* [Directions for this task]: When a line below contains the word "will", copy that line.

(Data items)
------------------------------

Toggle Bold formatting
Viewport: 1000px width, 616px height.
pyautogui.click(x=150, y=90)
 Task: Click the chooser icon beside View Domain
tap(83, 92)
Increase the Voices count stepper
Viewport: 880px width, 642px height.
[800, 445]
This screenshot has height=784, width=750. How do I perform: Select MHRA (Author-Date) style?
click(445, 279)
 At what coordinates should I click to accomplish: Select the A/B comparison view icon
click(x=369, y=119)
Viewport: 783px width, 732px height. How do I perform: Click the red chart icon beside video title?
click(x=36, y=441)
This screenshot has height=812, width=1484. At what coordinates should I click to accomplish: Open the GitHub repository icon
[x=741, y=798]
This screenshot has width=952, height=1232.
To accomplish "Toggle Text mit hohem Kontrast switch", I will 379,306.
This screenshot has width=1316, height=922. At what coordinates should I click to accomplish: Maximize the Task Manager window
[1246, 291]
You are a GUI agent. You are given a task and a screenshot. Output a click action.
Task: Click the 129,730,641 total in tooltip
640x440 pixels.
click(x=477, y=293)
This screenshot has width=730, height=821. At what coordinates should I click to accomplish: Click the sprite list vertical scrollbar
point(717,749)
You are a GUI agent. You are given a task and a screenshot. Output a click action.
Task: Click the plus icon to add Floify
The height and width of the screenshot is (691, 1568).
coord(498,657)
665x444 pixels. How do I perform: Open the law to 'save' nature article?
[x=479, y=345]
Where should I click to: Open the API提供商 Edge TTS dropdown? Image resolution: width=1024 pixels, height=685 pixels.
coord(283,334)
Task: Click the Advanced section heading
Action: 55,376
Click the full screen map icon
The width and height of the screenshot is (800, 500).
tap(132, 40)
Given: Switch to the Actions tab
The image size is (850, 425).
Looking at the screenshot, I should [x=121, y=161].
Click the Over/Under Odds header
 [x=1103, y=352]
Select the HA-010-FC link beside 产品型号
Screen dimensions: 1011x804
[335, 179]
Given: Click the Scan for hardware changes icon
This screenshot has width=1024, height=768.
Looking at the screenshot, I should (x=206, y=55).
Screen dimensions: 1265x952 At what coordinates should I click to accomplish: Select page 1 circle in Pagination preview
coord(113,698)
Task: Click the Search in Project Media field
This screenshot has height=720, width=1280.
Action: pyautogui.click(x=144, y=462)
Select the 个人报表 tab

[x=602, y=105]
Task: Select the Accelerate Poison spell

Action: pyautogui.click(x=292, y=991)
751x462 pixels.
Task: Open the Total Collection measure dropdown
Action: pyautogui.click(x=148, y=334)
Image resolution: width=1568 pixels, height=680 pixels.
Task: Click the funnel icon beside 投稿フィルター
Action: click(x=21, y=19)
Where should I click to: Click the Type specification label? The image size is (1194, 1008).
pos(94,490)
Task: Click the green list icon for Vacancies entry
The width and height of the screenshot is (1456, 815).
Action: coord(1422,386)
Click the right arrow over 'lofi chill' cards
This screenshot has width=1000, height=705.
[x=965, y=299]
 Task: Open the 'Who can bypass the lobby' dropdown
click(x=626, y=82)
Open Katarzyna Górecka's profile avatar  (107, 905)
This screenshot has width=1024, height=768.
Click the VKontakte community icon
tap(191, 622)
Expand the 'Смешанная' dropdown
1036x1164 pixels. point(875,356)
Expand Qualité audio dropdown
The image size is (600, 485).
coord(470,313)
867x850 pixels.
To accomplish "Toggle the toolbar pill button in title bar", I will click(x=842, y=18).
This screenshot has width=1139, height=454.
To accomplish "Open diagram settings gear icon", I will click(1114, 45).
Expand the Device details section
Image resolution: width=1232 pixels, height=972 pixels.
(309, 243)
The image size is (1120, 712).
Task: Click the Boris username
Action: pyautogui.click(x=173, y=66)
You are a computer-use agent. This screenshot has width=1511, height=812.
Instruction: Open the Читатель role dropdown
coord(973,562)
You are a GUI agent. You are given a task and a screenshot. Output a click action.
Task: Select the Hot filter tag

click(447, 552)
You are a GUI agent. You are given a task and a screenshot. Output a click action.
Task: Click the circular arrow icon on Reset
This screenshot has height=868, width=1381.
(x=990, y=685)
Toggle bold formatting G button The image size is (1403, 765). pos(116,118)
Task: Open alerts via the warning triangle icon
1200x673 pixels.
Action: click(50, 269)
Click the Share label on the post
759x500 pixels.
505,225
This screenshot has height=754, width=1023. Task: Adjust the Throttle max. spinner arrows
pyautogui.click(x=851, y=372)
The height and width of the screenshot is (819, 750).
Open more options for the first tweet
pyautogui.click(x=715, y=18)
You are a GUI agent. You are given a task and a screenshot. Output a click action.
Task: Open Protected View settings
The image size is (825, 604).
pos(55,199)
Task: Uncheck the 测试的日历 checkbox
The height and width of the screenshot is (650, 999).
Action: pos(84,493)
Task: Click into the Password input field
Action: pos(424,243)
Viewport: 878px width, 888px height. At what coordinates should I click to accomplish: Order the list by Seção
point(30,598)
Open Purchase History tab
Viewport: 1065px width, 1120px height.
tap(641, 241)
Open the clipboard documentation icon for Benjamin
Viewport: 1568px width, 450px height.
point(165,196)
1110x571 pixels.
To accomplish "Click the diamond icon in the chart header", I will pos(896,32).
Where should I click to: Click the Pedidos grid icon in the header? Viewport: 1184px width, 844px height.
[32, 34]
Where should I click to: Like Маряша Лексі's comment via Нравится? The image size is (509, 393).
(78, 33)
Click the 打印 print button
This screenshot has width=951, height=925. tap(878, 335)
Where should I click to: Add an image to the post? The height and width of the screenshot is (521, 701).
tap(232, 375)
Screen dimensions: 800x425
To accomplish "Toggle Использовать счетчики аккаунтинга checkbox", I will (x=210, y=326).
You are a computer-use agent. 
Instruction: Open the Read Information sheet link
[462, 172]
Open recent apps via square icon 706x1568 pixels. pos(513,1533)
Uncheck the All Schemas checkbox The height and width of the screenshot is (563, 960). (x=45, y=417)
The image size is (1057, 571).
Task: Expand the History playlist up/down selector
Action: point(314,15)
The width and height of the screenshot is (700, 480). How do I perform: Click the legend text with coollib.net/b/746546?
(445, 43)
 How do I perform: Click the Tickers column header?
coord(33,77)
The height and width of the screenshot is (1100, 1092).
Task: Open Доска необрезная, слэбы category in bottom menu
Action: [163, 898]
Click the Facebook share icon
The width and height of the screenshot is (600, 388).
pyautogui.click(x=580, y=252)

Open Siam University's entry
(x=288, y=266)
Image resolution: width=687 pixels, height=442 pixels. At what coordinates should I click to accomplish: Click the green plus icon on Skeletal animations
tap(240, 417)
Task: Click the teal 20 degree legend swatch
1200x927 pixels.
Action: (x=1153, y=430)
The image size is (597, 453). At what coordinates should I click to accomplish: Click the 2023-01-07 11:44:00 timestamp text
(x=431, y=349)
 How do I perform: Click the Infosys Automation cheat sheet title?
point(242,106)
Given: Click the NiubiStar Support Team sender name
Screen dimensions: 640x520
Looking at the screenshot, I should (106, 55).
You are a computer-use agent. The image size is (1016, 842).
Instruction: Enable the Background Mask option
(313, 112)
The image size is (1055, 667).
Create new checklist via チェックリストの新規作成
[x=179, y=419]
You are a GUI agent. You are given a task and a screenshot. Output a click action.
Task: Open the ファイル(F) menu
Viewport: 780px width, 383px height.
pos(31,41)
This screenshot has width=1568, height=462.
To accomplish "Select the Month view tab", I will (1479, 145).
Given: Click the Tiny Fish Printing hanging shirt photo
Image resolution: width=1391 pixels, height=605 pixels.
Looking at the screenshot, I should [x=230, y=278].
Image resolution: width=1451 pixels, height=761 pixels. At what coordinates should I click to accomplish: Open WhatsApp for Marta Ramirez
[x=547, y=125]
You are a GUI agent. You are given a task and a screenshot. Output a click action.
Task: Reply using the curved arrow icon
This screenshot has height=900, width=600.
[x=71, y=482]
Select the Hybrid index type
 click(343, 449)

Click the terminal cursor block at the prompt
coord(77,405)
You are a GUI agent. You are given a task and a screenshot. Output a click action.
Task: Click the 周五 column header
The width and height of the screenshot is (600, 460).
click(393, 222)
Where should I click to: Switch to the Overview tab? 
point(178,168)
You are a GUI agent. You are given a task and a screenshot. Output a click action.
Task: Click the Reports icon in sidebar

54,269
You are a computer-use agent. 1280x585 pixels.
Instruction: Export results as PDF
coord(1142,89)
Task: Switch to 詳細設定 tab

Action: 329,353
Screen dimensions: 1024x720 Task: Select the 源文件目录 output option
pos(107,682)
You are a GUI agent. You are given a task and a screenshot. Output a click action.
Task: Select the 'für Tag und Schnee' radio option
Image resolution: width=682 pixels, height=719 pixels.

------------------------------

* [Task output]:
To accomplish "Toggle Text mit hohem Kontrast switch", I will 379,306.
To accomplish "Toggle the toolbar pill button in title bar", I will click(x=842, y=18).
To accomplish "Open diagram settings gear icon", I will click(1114, 45).
To accomplish "Click the diamond icon in the chart header", I will pos(896,32).
To accomplish "Toggle Использовать счетчики аккаунтинга checkbox", I will (x=210, y=326).
To accomplish "Select the Month view tab", I will (1479, 145).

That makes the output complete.